Israeli politician (1950–2022)

Moshe Mizrahi (משה מזרחי; 20 September 1950 – 11 December 2022) was a senior Israel Police official and a member of Knesset for the Labor Party (2013–2015) and Zionist Union (2018–2019).

Mizrahi received a bachelor of Law degree from Tel Aviv University and enlisted in the Israel Police in 1976 where he rose to become the commander of the Police College for senior police officers, the founder and first commanding officer of the Unit of International Crime Investigations, Major General of the Israel Police Investigations Division (from 2001-2005) and the Head of the Police and Community Branch-Civil Guard Division (from 2005-2006).

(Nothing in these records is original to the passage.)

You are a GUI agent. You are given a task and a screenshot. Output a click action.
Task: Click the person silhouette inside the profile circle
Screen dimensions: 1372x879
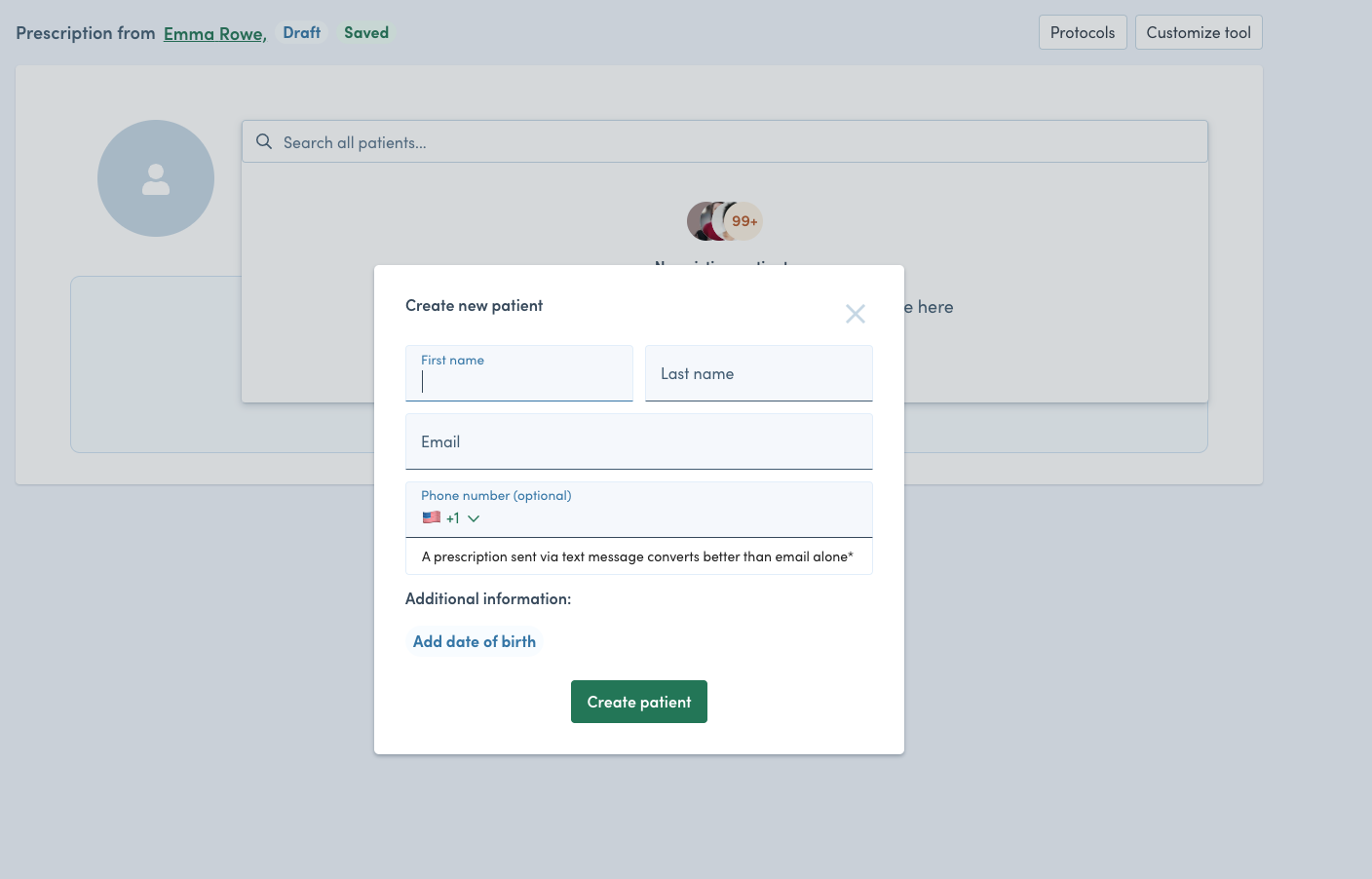pyautogui.click(x=156, y=177)
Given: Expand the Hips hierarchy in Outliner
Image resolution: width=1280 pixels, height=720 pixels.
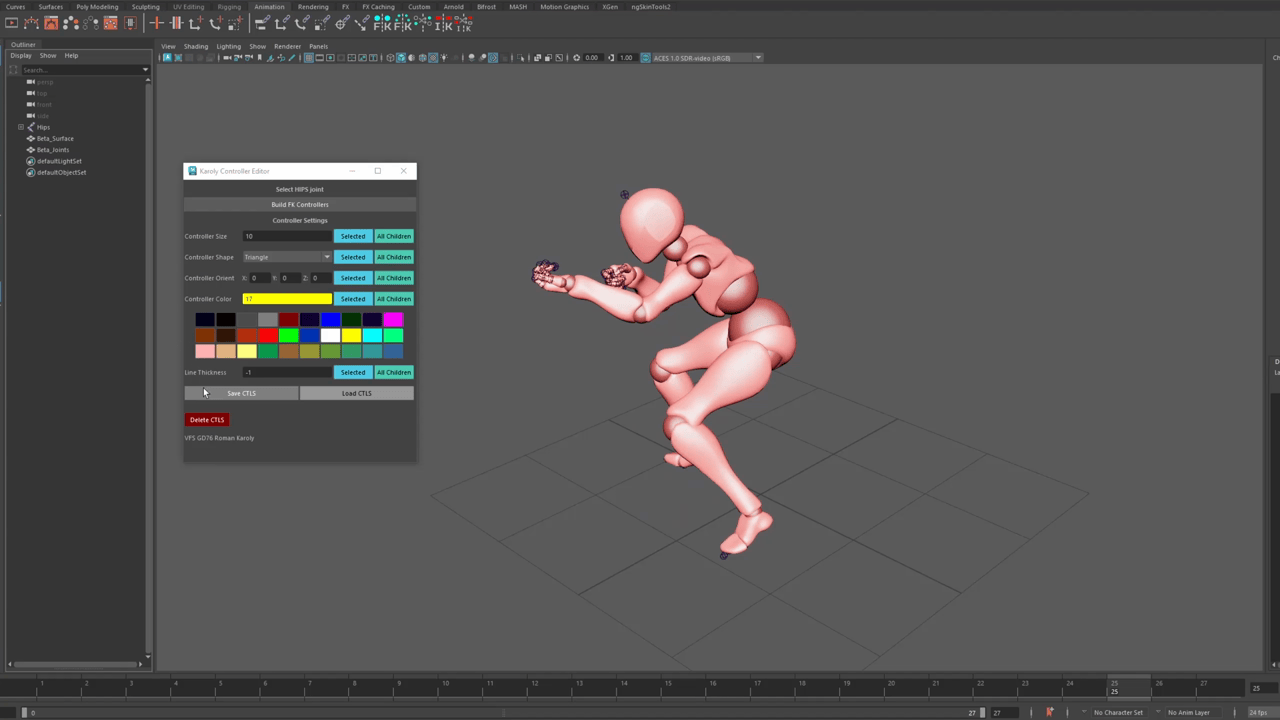Looking at the screenshot, I should coord(20,127).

He was elected in 2013 to the 19th Knesset as a representative of the Israeli Labor Party, and served on the Constitution, Law and Justice Committee, the Special Committee for the Rights of the Child, and the Special Committee on Foreign Workers. He was a leader in the 'Fight against Bureaucracy' and 'Reform in Public Administration' lobbies. He served as a member of the 20th Knesset for the Zionist Union from 2018 to 2019.

==Biography==
Mizrahi was born in the Scottish Hospital in Tiberias in 1950, the seventh of eight children. He started his national service with the IDF in November 1968 and was assigned to the Golani Brigade. After being injured in a training accident, he lost his right eye and was released from the army. He went on to study law at Tel Aviv University and later joined Israel Police in March 1976, initially as a prosecutor.

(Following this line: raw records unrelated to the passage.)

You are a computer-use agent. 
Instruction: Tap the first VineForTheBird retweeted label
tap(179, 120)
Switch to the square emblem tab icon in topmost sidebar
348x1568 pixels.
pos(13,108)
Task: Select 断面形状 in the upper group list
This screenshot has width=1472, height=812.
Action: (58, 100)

Mizrahi served as Commander of the College for Executive Officers between 1995 and 1997. On 1 February 1997 he was appointed head of the National Unit for International Investigations, a position he held until becoming head of the Investigative Branch on 1 January 2001. He was later removed from his post in 2004 by Internal Security Minister Gideon Ezra after being accused of overusing wiretapping during an investigation into Yisrael Beiteinu leader Avigdor Lieberman, He subsequently became head of the Community and Civil Guard, a position he held until 1 June 2006. When he retired in 2006, he had reached the rank of Major General.

In 2008 he ran for election to Shoham local council on the Future Shoham list, and was elected as the party won two seats. Prior to the 2013 Knesset elections he was placed fifteenth on the Labor Party list, and entered the Knesset when the party won 15 seats.

Mizrahi was placed 29th on the Zionist Union list (an alliance of Labor and Hatnuah) for the 2015 elections, losing his seat as the alliance won 24 seats. However, he returned to the Knesset in October 2018 as a replacement for Zouheir Bahloul.

Mizrahi died at his residence in Shoham on 11 December 2022.